Reuters on Trial in Myanmar: Journalism vs. Espionage

The criminal trial of two Reuters reporters in Myanmar has finally begun.

Two young men were arrested late last year immediately after receiving what they thought were secret documents that would prove the military’s complicity in the killing of 10 Rohingyas during last summer’s Hybrid War events in Rakhine State. The government is charging them under the Official Secrets Act that prohibits the handling of secret official documents that “might be or is intended to be, directly or indirectly, useful to an enemy”, which is a vague and potentially all-encompassing description that international press freedom advocates fear is being abused to stifle investigative reporting in the emerging democracy.

The case has since generated global attention because of the Reuters affiliation of the two journalists involved and concerns that they were entrapped by the state, though the prevailing Mainstream Media narrative is leaving out the other side of the story. There’s sometimes a grey zone between journalism and intelligence work, and the government might have had reason to think that its two citizens were being used – whether knowingly or not – to obtain state secrets for their foreign employer in order to harm their country’s interests, which could make this more of a counter-intelligence operation than the entrapment that it’s being portrayed as.

It’ll be important to discover throughout the course of the trial who approached whom first, because if the journalists made the first move and solicited state secrets from undercover government agents and potentially with the intent of proving wrongdoing that could in turn trigger international sanctions, then the state’s case against them will be bolstered. The controversy, however, is that different states have different journalistic traditions, and the US’ liberal standards established during the Vietnam War era and made famous by the Pentagon Papers aren’t practiced in many other parts of the world.

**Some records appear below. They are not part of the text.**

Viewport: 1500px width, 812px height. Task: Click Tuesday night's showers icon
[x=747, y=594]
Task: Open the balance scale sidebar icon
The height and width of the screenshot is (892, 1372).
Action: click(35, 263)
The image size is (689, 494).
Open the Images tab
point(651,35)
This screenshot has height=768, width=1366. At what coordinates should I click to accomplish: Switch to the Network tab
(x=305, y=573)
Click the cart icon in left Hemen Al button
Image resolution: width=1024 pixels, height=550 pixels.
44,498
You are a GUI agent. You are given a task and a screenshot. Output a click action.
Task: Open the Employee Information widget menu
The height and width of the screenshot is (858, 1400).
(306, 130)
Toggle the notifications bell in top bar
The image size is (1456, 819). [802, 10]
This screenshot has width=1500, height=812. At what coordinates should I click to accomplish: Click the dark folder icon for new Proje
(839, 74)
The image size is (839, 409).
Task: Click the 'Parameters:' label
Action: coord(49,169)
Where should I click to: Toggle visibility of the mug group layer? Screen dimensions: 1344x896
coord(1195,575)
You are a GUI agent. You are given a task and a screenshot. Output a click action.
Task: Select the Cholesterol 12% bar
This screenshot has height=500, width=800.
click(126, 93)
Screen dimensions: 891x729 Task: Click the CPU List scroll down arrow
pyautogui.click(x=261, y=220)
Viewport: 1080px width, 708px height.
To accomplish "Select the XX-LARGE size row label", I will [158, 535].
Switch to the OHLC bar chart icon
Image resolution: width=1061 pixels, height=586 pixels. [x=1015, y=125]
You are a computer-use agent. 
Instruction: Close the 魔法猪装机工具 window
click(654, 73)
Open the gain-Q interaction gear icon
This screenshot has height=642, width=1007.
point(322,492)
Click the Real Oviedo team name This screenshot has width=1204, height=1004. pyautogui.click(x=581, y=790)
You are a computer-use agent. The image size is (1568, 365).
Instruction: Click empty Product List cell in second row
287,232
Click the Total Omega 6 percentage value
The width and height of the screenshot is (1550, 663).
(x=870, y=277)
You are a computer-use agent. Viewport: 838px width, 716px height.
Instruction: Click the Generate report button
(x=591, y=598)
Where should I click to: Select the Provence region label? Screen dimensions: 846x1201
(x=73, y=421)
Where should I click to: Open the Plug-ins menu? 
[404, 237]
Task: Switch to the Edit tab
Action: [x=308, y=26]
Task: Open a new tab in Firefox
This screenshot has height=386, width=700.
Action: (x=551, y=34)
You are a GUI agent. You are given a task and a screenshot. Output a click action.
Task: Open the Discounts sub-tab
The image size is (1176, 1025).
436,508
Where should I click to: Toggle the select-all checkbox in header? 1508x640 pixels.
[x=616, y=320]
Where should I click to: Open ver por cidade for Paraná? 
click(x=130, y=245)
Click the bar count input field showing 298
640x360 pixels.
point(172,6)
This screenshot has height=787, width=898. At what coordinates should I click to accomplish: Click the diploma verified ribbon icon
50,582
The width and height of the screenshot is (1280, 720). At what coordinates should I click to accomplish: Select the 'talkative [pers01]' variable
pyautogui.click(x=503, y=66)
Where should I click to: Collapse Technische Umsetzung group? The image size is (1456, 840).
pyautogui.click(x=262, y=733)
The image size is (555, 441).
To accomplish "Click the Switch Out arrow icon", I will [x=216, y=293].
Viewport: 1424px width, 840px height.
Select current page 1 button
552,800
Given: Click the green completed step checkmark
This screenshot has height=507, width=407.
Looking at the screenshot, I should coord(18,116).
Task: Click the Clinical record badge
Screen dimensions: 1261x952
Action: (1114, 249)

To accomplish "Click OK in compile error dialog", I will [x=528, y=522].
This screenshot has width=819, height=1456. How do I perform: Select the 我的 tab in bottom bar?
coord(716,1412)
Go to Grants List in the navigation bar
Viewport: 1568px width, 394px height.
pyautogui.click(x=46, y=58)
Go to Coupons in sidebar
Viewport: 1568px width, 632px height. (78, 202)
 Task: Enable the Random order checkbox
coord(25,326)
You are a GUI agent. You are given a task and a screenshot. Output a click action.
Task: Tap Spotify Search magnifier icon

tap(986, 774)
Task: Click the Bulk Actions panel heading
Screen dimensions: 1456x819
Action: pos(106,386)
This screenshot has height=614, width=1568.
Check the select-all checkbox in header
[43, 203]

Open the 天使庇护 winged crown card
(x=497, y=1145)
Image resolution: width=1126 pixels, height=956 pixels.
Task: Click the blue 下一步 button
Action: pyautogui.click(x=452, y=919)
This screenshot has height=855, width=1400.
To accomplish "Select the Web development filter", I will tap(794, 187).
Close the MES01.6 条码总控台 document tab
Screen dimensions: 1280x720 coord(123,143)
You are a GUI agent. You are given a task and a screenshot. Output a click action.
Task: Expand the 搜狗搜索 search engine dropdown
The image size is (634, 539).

The argument can be made that the so-called “higher good” of “finding out the truth” and “holding the government accountable” should be a global humanitarian norm irrespective if states employ double standards when applying it, but then again, obeying national security requirements is also important for everyone’s safety, or so it’s assumed. The case of the Reuters reporters in Myanmar is essentially a clash between these two principles, with the outcome largely depending on the intent of the accused, if it can be proven beyond a reasonable doubt so as not to inadvertently harm the country’s soft power interests in the process.